View from London: “A single call can change the course of history”

11:16 17.02.2025 •

U.S. President Donald Trump greets Russian President Vladimir Putin in 2018.
Photo: BPA

After Donald Trump set up direct peace talks with Moscow, bypassing Kyiv and European allies, the Russian president Vladimir Putin is now closer than ever to getting what he wanted, ‘The Financial Times’ notes.

Putin’s main ambition is to establish a new security architecture that gives Russia a sphere of influence in Europe — much as the Yalta conference did for the Soviet Union at the end of the Second World War.

Now, the US may be open to letting him have it. Defence secretary Pete Hegseth has dismissed Ukraine’s aspirations to join NATO and reclaim its territory from Russia. Putin and Trump discussed “bilateral economic co-operation”, suggesting the US was prepared to roll back its sanctions against Moscow.

And Trump appears intent on rolling back the US’s commitment to NATO and leaving to European countries the job.

In Moscow, there was palpable joy following Wednesday’s call between Trump and Putin. The rouble strengthened 5 per cent against the dollar and Moscow’s main exchange index rose 2.8 per cent to its highest level in nine months.
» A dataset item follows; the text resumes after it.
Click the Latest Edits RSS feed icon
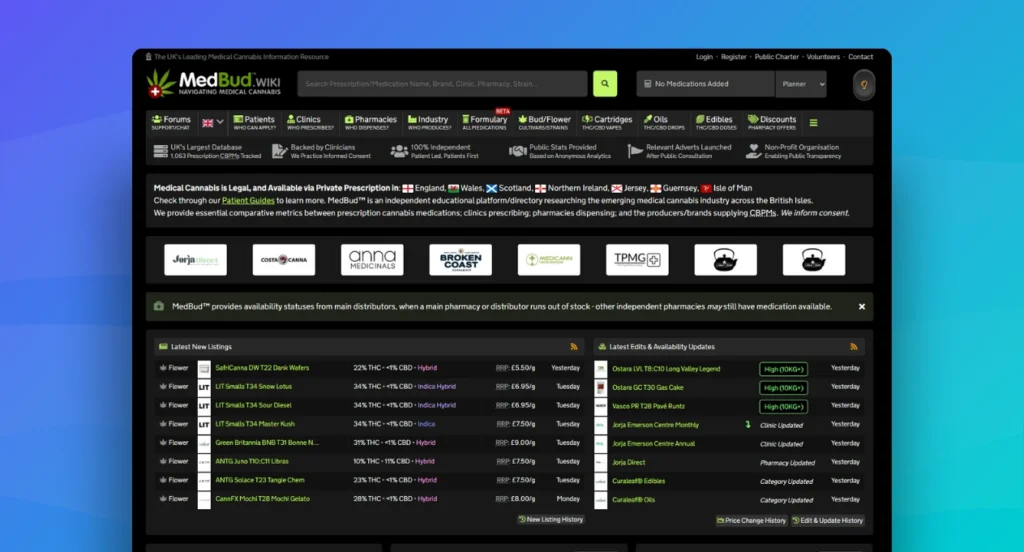The height and width of the screenshot is (552, 1024). pyautogui.click(x=853, y=347)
“A single call can change the course of history — today, the leaders of the US and Russia have possibly opened a door to a future shaped by co-operation, not confrontation,” said Kirill Dmitriev, a Russian Sovereign Wealth Fund chief involved in back-channel talks with the US over prisoner exchanges.

The call marked a dramatic about-face from US policy under Joe Biden, Trump’s predecessor, who pledged to support Ukraine for “as long as it takes” while working with other western countries to isolate Russia. Now, the US has said victory on Ukraine’s terms is not “realistic” — a shift that Moscow hailed as a return to reason.

The Kremlin said Russia's leader would welcome Trump to Moscow for the May 9 festivities. The two leaders have floated Saudi Arabia as a potential venue for their next meeting.

“Russia is serious about the need to solve the Ukraine issue,” said Dmitry Trenin, a research professor at Moscow’s Higher School of Economics. “It is not suing for peace. It knows that the only guarantees it can rely on are those it can provide itself. A deal that falls short of Russia’s vital security requirements would only guarantee that there will be another war soon. Russia will not permit that.”

He added: “The fighting will not stop with the start of the talks; and if there is no deal, it will go on.”

For now, Kyiv and its European allies are looking on, aghast, from the outside, fearful the US will strike an unfavourable deal with Putin to end the war — and stick them with the bill.